**What you need to do**.
Write out every line of the data below as a numbered list, leaving out blank lines.

**Listed records**.
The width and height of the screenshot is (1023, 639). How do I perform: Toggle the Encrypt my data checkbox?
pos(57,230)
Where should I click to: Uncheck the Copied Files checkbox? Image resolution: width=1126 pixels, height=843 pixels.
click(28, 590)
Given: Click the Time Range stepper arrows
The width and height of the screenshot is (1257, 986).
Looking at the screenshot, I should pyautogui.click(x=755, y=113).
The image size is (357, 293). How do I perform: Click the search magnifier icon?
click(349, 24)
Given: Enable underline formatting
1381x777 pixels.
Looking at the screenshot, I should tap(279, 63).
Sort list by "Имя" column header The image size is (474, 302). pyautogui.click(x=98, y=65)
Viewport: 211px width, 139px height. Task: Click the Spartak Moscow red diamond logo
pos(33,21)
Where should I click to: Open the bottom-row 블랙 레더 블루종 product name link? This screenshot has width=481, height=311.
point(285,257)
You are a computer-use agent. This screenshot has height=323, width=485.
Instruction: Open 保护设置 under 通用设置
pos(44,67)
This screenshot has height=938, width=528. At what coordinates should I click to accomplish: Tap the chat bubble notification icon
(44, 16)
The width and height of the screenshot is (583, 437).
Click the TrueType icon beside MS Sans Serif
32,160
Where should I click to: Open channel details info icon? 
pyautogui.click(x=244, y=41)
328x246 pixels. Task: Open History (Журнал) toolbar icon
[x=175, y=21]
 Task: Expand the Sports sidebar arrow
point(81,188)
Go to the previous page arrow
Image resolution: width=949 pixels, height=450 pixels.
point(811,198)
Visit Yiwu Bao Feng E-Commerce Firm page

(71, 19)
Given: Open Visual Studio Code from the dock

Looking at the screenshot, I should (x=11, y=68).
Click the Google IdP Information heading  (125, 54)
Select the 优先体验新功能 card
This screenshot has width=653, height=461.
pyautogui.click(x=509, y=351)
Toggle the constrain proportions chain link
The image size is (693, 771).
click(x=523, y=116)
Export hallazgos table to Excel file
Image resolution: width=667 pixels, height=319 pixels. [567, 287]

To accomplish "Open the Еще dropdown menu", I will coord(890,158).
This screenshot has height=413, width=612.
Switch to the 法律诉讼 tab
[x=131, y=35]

**Reply**.
1. The width and height of the screenshot is (1023, 639). How do I perform: Toggle the Encrypt my data checkbox?
2. pos(57,230)
3. Where should I click to: Uncheck the Copied Files checkbox? Image resolution: width=1126 pixels, height=843 pixels.
4. click(28, 590)
5. Given: Click the Time Range stepper arrows
6. The width and height of the screenshot is (1257, 986).
7. Looking at the screenshot, I should pyautogui.click(x=755, y=113).
8. The image size is (357, 293). How do I perform: Click the search magnifier icon?
9. click(349, 24)
10. Given: Enable underline formatting
11. 1381x777 pixels.
12. Looking at the screenshot, I should tap(279, 63).
13. Sort list by "Имя" column header The image size is (474, 302). pyautogui.click(x=98, y=65)
14. Viewport: 211px width, 139px height. Task: Click the Spartak Moscow red diamond logo
15. pos(33,21)
16. Where should I click to: Open the bottom-row 블랙 레더 블루종 product name link? This screenshot has width=481, height=311.
17. point(285,257)
18. You are a computer-use agent. This screenshot has height=323, width=485.
19. Instruction: Open 保护设置 under 通用设置
20. pos(44,67)
21. This screenshot has height=938, width=528. At what coordinates should I click to accomplish: Tap the chat bubble notification icon
22. (44, 16)
23. The width and height of the screenshot is (583, 437).
24. Click the TrueType icon beside MS Sans Serif
25. 32,160
26. Where should I click to: Open channel details info icon? 
27. pyautogui.click(x=244, y=41)
28. 328x246 pixels. Task: Open History (Журнал) toolbar icon
29. [x=175, y=21]
30.  Task: Expand the Sports sidebar arrow
31. point(81,188)
32. Go to the previous page arrow
33. Image resolution: width=949 pixels, height=450 pixels.
34. point(811,198)
35. Visit Yiwu Bao Feng E-Commerce Firm page
36. (71, 19)
37. Given: Open Visual Studio Code from the dock
38. Looking at the screenshot, I should (x=11, y=68).
39. Click the Google IdP Information heading  (125, 54)
40. Select the 优先体验新功能 card
41. This screenshot has width=653, height=461.
42. pyautogui.click(x=509, y=351)
43. Toggle the constrain proportions chain link
44. The image size is (693, 771).
45. click(x=523, y=116)
46. Export hallazgos table to Excel file
47. Image resolution: width=667 pixels, height=319 pixels. [567, 287]
48. To accomplish "Open the Еще dropdown menu", I will coord(890,158).
49. This screenshot has height=413, width=612.
50. Switch to the 法律诉讼 tab
51. [x=131, y=35]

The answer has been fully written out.